++++ Text to read ++++
Basically the projection is a 25% increase in gold /year V number of ounces required to hold X value in housing.
If gold rises the graph plummets.
Gold falls----well the opposite.
Someone has too much time on their hands.
Basically the projection is a 25% increase in gold /year V number of ounces required to hold X value in housing.
If gold rises the graph plummets.
Gold falls----well the opposite.
It all depends in the times you are living in, if there is a war you are going to think about moving some where safe, know the cost of power is to rise you look at alternatives, worried about fiat money failing you look at other forms of security, house prices are seen as a risk so you sit back and wait until you decide what to do next.
If enough think the same way prices rise or fall.
Circumstances change so you have to as well whether you like it or not. Growth is optional, change is inevitable.
The smart ones can see and adapt.
If Henry Ford was born in 1400's he would not have been famous because the opportunities were not there just like now electronic and new plastic will be the future but not there in the 30's.
House prices are going the same way as buggy whips PM's are going the same way as Mr. Fords new mode of transport
I've read that post but i still dont quite understand.
You are assuming gold will go up 25% pa in a straight line. Ignoring this huge assumption, what % of house price 'falls' in this graph is simply attributed to gold increasing? IE couldnt gold just go higher and house prices stay the same.
++++ Record list ++++
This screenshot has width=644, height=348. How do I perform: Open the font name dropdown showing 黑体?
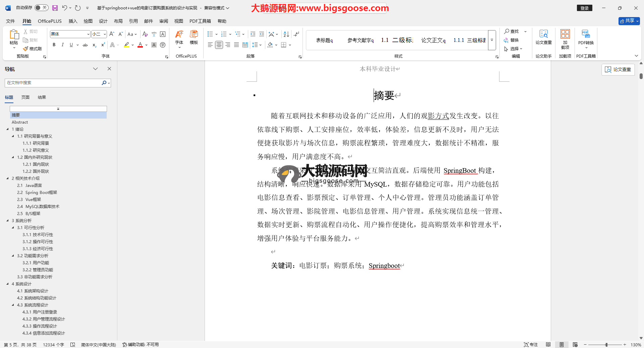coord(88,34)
++++
++++ Record list ++++
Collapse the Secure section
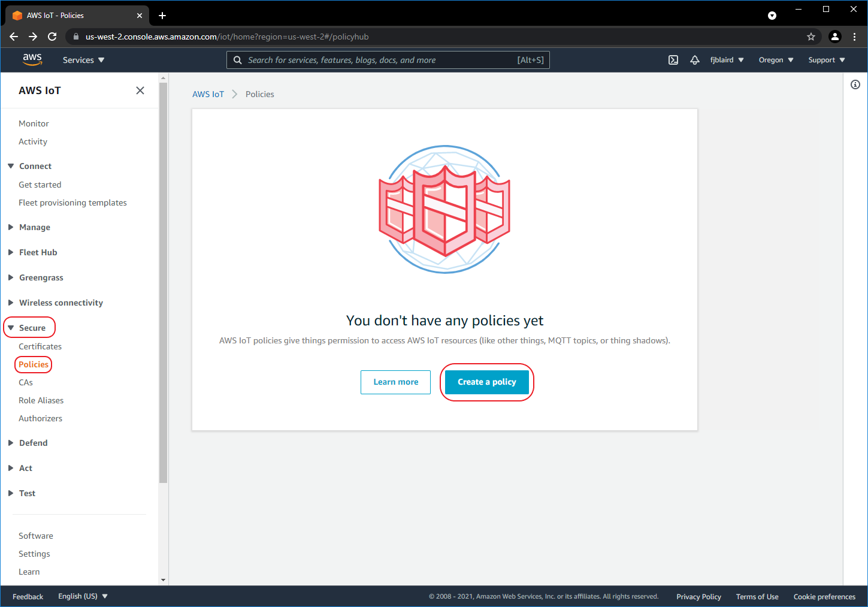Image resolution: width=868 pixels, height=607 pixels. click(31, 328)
++++
__What to do__:
Please answer from the text on gold and house prices: what yearly increase in gold does the projection assume?

__Correct answer__:
A 25% increase in gold per year.